The evidence that investors are overlooking the implications of the current situation is piling up. The war’s end is no longer the point at which things will return to something approaching normal. U.S. inflation was at 3.3 percent last month and is expected to rise further, and the second-order effects on goods that are derived from fossil fuels or rely on energy—in the latter case, all of them—haven’t even hit yet. Diesel and jet fuel, the heavy transportation fuels, are rising faster than gasoline. There are trucking costs and fertilizer costs and plastic and aluminum packaging costs, all of which will spark more core inflation, which hasn’t budged much relative to more volatile benchmarks like energy.

Then there’s the impact on capital flows coming from the Persian Gulf. The major Gulf states are in no position right now to invest, which had hitherto propped up projects and asset managers globally. Losing Gulf state capital might be a bigger deal than losing their oil. The fact that the U.S. is considering a bailout of the United Arab Emirates is a terrible sign....

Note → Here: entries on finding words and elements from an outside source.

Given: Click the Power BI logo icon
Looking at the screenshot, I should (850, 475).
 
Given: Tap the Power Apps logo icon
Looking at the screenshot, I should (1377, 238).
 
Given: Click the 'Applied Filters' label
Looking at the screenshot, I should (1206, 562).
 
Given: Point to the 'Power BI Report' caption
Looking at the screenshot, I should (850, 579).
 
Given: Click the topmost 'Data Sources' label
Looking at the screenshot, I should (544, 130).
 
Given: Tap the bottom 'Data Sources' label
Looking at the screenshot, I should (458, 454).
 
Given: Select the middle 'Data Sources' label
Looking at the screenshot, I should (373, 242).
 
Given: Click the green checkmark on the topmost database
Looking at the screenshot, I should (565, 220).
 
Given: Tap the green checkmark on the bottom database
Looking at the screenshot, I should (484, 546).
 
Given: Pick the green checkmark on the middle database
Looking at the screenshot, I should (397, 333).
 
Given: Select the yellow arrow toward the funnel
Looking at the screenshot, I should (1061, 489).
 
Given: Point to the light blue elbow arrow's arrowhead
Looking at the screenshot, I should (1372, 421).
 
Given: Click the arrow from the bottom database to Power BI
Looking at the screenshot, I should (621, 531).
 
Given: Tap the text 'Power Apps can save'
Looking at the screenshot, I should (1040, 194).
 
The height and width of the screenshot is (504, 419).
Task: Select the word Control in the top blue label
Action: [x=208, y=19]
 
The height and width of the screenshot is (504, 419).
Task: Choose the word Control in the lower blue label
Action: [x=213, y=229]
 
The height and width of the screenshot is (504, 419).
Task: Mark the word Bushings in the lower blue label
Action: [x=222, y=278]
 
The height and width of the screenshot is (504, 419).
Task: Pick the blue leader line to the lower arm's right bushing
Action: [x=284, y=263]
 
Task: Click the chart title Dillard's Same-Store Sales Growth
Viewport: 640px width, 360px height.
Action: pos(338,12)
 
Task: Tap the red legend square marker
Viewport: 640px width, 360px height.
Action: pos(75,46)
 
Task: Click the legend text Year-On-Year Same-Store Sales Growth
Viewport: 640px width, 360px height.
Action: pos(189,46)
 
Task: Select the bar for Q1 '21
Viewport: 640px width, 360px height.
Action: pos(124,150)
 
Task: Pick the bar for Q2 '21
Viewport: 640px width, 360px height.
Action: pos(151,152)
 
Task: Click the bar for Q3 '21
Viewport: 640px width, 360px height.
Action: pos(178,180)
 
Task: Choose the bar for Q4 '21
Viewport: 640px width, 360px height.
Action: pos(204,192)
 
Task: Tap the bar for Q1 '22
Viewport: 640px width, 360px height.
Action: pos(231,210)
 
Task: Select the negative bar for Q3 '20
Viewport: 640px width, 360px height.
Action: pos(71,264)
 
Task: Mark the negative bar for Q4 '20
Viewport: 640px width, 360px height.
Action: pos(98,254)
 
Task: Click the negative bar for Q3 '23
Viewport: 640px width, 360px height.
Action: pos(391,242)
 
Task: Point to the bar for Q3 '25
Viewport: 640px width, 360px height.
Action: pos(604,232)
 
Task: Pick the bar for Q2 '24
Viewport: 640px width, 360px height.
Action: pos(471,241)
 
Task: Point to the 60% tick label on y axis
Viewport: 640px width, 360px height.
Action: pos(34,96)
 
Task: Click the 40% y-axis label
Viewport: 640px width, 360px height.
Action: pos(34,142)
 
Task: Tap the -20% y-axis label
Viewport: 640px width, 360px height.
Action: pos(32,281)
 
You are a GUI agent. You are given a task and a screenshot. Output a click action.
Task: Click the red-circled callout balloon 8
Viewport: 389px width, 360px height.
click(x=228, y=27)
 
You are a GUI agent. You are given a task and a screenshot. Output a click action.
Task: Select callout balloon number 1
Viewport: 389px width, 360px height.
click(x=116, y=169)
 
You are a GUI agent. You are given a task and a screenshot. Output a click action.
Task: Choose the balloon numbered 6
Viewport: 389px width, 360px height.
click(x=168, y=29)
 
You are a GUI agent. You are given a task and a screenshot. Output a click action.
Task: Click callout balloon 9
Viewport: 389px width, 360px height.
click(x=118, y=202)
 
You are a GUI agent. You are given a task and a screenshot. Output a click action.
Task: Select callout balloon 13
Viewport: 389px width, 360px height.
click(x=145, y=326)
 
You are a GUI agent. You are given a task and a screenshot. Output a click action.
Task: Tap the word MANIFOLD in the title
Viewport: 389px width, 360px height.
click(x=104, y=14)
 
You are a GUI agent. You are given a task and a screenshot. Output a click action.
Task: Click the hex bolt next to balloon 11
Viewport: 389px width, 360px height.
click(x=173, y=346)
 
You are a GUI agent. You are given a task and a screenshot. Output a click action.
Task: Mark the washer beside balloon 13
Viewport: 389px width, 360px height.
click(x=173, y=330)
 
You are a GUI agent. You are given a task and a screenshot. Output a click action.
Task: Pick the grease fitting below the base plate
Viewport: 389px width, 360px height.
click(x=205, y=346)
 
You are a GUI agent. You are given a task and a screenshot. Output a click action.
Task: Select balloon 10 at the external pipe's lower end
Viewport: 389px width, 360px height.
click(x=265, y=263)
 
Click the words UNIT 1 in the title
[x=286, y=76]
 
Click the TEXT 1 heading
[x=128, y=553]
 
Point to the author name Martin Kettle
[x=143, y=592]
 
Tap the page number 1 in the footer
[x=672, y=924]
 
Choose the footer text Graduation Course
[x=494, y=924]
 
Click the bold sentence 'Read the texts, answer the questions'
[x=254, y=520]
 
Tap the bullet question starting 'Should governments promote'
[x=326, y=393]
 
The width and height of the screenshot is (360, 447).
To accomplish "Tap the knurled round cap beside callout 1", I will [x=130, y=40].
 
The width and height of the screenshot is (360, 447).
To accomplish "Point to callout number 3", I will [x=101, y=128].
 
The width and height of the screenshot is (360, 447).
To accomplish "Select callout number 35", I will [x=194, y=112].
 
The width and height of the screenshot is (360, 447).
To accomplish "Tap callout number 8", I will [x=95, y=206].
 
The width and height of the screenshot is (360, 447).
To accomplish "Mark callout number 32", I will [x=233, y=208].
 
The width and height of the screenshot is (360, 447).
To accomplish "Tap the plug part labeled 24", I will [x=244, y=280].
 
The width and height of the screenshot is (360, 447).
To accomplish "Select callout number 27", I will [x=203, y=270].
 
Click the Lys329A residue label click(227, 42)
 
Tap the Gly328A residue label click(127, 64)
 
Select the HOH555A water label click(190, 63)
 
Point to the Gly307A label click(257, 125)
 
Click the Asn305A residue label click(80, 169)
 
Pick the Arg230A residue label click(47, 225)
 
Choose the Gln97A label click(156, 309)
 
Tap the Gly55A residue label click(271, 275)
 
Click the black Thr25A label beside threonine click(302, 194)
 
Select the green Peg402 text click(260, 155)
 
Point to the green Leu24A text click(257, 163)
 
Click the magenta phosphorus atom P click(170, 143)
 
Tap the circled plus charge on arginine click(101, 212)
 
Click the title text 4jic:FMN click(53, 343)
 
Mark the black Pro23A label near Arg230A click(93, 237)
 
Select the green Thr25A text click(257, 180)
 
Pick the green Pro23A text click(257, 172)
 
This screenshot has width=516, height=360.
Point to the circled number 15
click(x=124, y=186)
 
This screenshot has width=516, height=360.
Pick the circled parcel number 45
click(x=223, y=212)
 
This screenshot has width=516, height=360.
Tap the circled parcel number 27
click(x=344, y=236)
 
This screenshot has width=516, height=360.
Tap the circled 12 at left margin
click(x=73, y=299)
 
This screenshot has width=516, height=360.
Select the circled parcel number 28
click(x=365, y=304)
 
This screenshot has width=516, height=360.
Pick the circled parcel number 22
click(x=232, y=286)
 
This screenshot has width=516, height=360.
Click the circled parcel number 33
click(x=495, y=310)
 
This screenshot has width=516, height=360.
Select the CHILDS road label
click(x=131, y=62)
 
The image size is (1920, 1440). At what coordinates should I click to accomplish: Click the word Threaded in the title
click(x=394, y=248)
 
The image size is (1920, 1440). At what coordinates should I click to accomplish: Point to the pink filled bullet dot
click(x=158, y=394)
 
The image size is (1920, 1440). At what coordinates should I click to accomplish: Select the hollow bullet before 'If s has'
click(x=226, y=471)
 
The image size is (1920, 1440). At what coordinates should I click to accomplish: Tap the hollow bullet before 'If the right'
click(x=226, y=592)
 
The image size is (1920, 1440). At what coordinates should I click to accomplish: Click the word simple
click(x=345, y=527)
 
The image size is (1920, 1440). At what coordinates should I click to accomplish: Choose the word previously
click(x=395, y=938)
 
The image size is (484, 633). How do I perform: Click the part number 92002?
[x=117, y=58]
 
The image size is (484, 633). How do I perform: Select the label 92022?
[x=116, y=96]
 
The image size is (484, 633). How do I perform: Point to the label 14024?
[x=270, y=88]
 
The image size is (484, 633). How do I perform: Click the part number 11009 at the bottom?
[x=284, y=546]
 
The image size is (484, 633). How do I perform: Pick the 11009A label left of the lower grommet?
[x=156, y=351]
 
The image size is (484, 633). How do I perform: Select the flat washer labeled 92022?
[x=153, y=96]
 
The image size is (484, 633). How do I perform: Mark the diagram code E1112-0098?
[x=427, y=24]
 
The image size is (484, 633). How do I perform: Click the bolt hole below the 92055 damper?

Ultimately, the market’s aversion to reality reflects a problem that’s been talked about a lot: the tendency to let short-term thinking dominate over the long-term fundamentals. Algorithmic traders looking for arbitrages or small price movements aren’t going to internalize a dramatic shock to global supply chains. It has to come at a level of international recognition that the way we have structured the economy is prone to this level of risk. That should have dawned on people after COVID, and so far it hasn’t dawned on people now. But it will.


And the article doesn't even go into the anemic job market and consumer confidence.